Ercole e Asia sono due giovani fratelli che devono crescere in fretta: la madre se n’è andata e il padre non sa badare a se stesso, tantomeno a loro. Vivono in una Torino popolare, una città caotica, affollata, ma dove tutti sono soli. Dietro la porta di casa si nascondono tragedie chiuse all’interno delle mura domestiche e che in casa vanno gestite e affrontate, senza l’aiuto di nessuno. E Asia ed Ercole fanno proprio questo: diventano genitori del proprio padre e cercano di tenere insieme i pezzi di una famiglia che tale non è.

Ma poi crolla tutto: il mondo di Ercole, costituito da pochissime certezze, va in frantumi e da lì, da quel momento, prova e resistere, a sopravvivere, a continuare a respirare, perché è un adolescente e la vita va vissuta in qualche modo.

Ercole purtroppo è l’emblema di tanti ragazzi che vivono nella grandi città: è un adulto perché si assume delle responsabilità genitoriali nei confronti del padre, è un ragazzo che ama teneramente Viola, ma è anche un bambino che vede i mostri nelle fessure delle pareti e cerca la mamma. Lui e sua sorella Asia sono le autentiche “anime scalze”, figli di genitori inadatti, lasciati a se stessi e privi di strumenti che proprio la famiglia dovrebbe fornire loro. Ercole vaga per le vie di Torino, solo, viaggia sui pullman senza una meta precisa, per fuggire senza sapere dove o forse solo per scaldarsi perché non ha abbastanza soldi per andare in un bar a consumare qualcosa di caldo.

Sono tanti i ragazzi in queste condizioni a Torino e in tante altre città: Geda, da educatore quale è, lo sa e mette il lettore di fronte a una situazione che tutti conoscono ma pochi considerano. Non a caso, infatti, i giovani nel romanzo, non parlano con i loro genitori, né questi fanno nulla per cercare un dialogo con i propri figli: le parole smuovono il dolore e allora è più facile fare finta di niente e guardare avanti. La normalità diventa una difesa e fa quasi da anestetizzante ai dispiaceri. Nonostante questo, Ercole non dà mai un giudizio drastico sui suoi genitori, anzi li accetta per quello che sono, perché sa che la vita è complicata ed è consapevole che anche gli adulti  spesso non sanno come affrontarla e piegano il capo, con le mani nei capelli, di fronte a problemi che sono come mostri nelle crepe dei muri. Perché oltre ai ragazzini viziati, a quelli che vandalizzano i mezzi pubblici, a quelli che fanno i capricci per il cellulare nuovo, esistono adolescenti che sono già stati messi all’angolo dalla vita e l’unica cosa che possono fare è sostituirsi a una generazione di genitori inadatti e impreparati. Geda ci invita a fare questo: a guardare oltre alla copertina che i media vogliono dare dei ragazzi e a comprendere che i giovani hanno dentro di sé oceani di potenzialità inespresse.

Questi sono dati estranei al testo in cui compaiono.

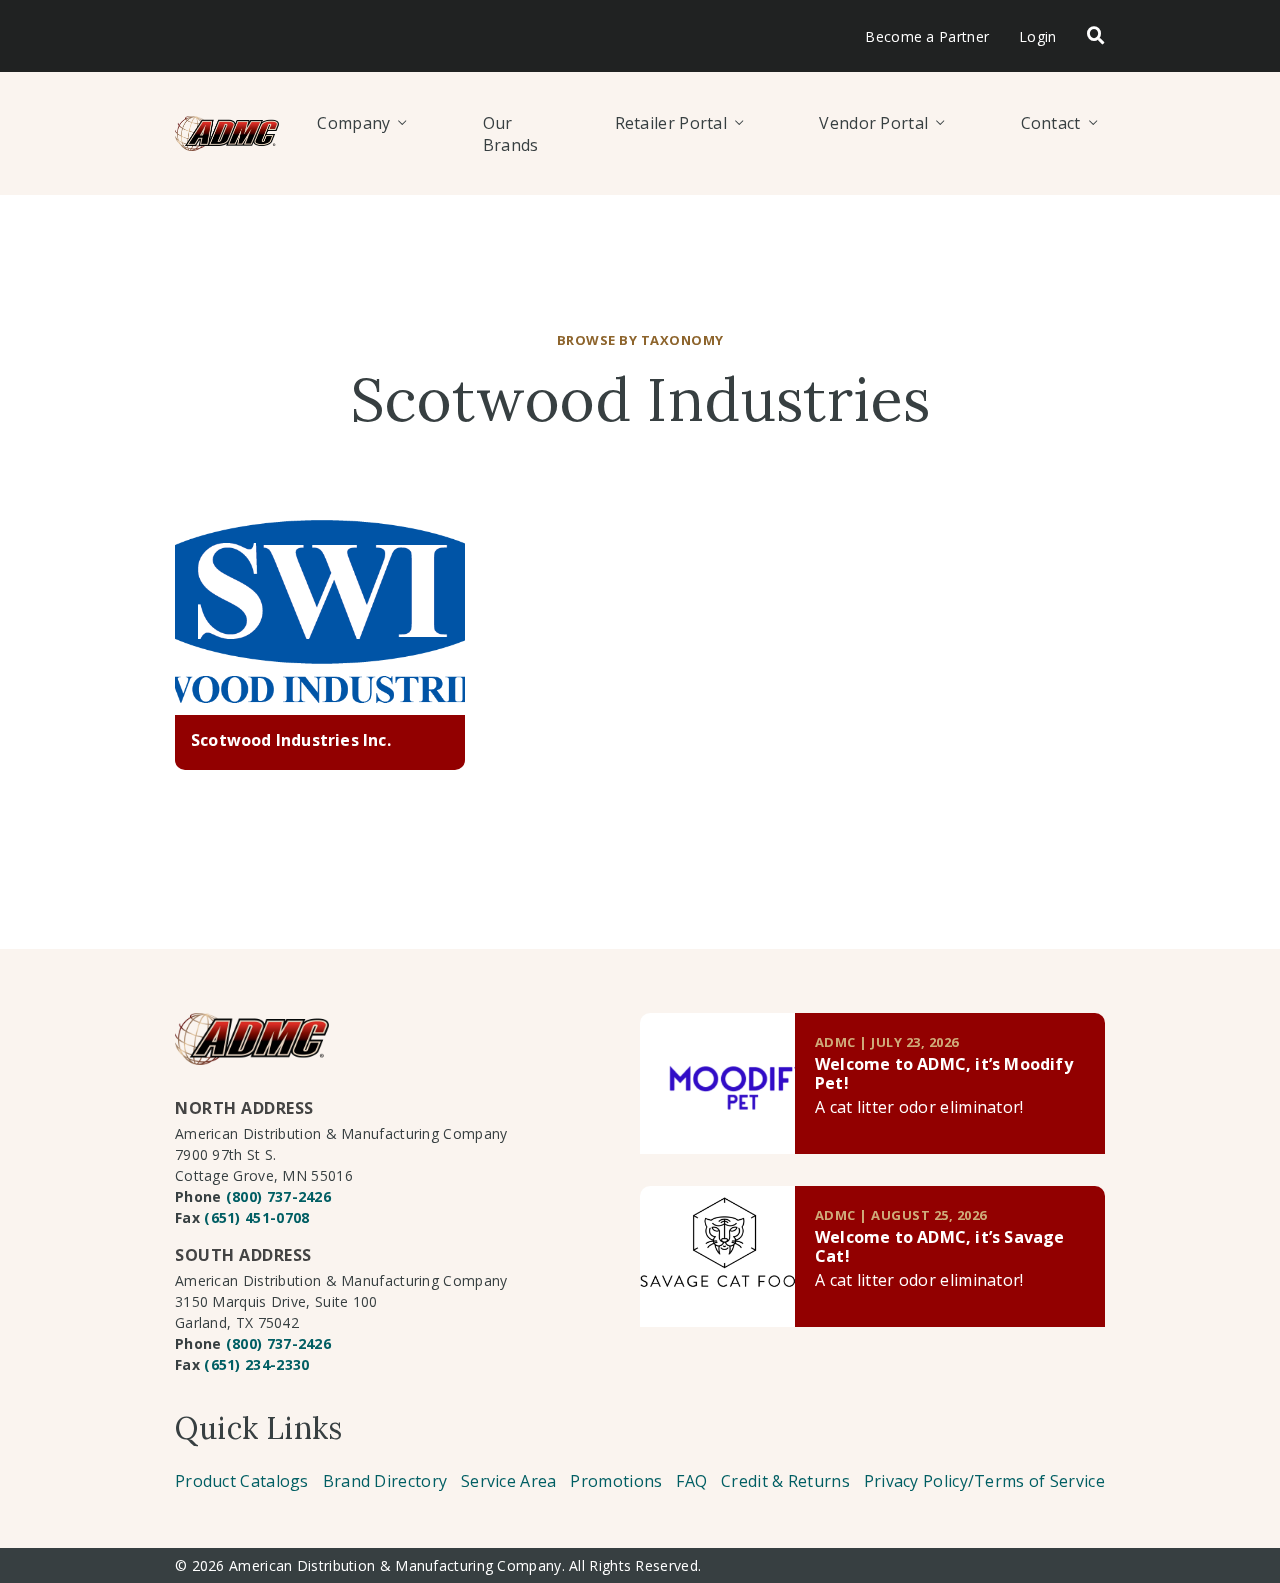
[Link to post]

La lettura del romanzo è veloce, semplice, molto coinvolgente. Uno scrittore è abile quando trasmette pensieri e parole, ma è magistrale quando sa rendere il silenzio e il senso di vuoto e Geda è proprio questo.

Soprattutto emerge un amore sincero e totalizzante per Torino, descritta nei suoi angoli più popolari e meno conosciuti, con le sue zone d’ombra, ma con quella bellezza ineffabile come quella della brina cristallina, delle mattine d’autunno inoltrato, sui ponti sul Po.

“Anime scalze” è un atto d’amore verso i nostri figli, è un’ode alla capitale sabauda, è un elogio alla tenerezza. Non a caso Viola ed Ercole si innamorano al cimitero: un po’ come a dire che dalla fine di tutto può nascere un nuovo inizio.